Dumping site in June, 2025

In July of 2001, water-insulating walls were installed around the dump site to prevent further outflow of toxic wastewater through groundwater flow. The groundwater included dangerously high concentrations of benzene, cadmium, lead, mercury, arsenic and other toxic chemicals. These walls proved to be successful with the subsequent restoration of eelgrass beds in the tidal flats of the surrounding area as well as the return of marine animals. In May of 2003, the Kagawa Prefecture started the removal of waste from the site. Waste from the site was shipped to the neighboring island of Naoshima, where a waste incinerator and waste processing center operated by Mitsubishi Materials was built for the main purpose of dealing with the waste from Teshima. This waste treatment facility included multiple processes meant to recycle the materials. Metals, such as copper, iron, and aluminum, where extracted in order to recycle. Steam produced from the incinerator was harnessed for the use of energy production. Waste removal ended in July of 2019 with the removal of a total of 600,000 tons going to the Naoshima processing plant. In March of 2022, removal of the water-insulating walls was completed, reconnecting the area to the outside sea.

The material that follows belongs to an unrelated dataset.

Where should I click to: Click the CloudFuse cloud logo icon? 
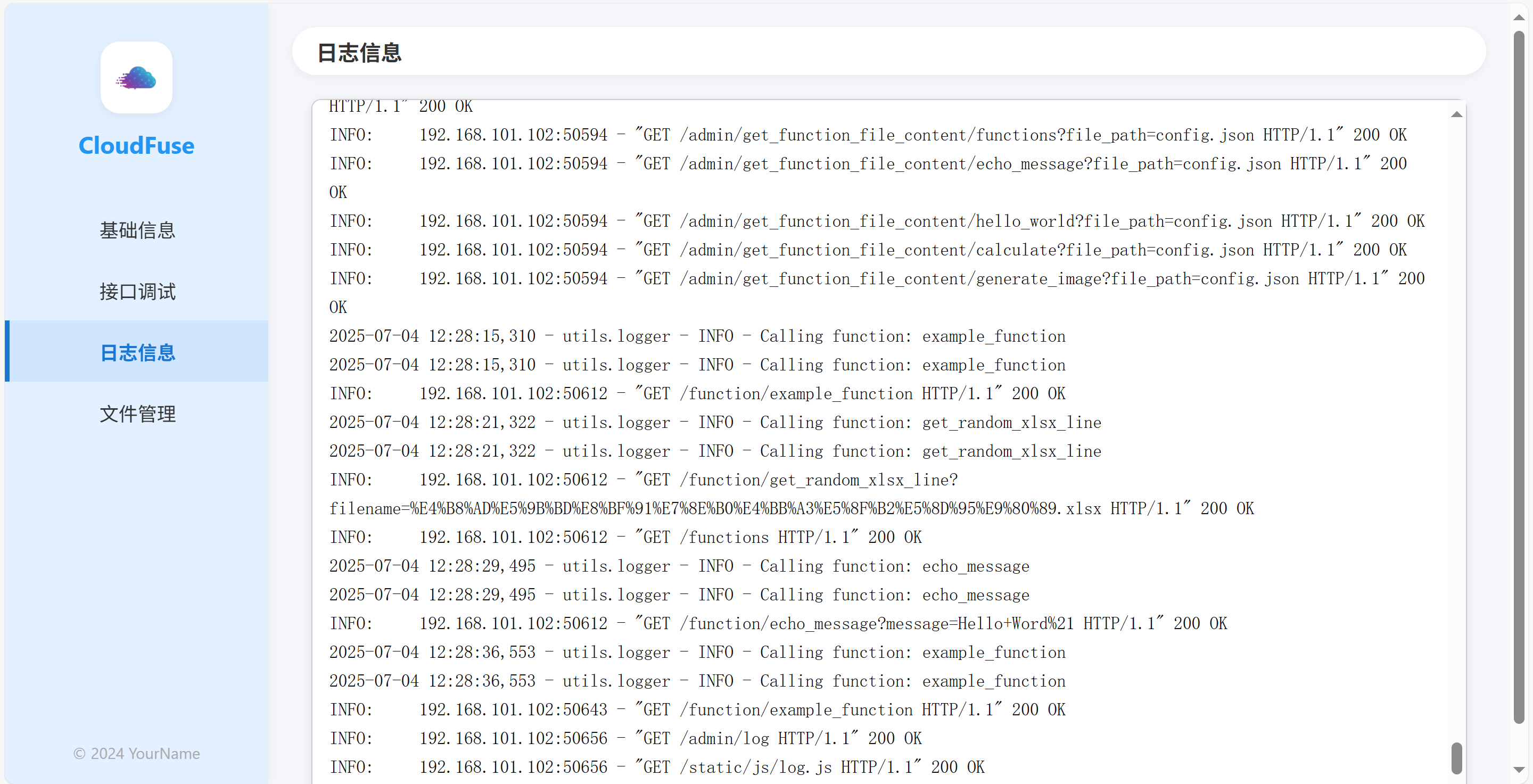(136, 78)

As a way to try to shed the stigma of Teshima as the "garbage island" and revitalize the area, in 2010 the island joined the Setouchi Triennale, an art festival spread across several of the surrounding islands and the cities of Takamatsu and Tamano. Part of the art festival is the Teshima Art Museum which was designed by Ryue Nishizawa featuring Rei Naito's structure titled Matrix. These efforts have been considered successful as they have increased the tourism and helped destigmatize the island.

As of 2023, the plan for the site is to continue monitoring the groundwater from the site until it reaches contamination levels that are safe to drink. Once this point is reached, the area will be returned to the residents of the island and will be turned into a natural beach. Currently, the site contains the Teshima Island School, a faculty that acts as a museum of incident-related items and education center for talks about the Teshima case. The school also runs workshops on environmental management.

== Impacts on waste regulation ==
The events of the Teshima incident had great influence not only within the surrounding Seto Inland Sea area, but also across Japan. The Act on Waste Management and Public Cleansing was revised in connection to the event. Revisions included increasing the fine for illegal dumping 3 million yen to 300 million yen and adding conditions for revoking the permission of waste disposal businesses. The dumping also led to the creation of the Basic Law for Establishing the Recycling-based Society in 2000. This law established the basic regulations and standards for recycling across Japan.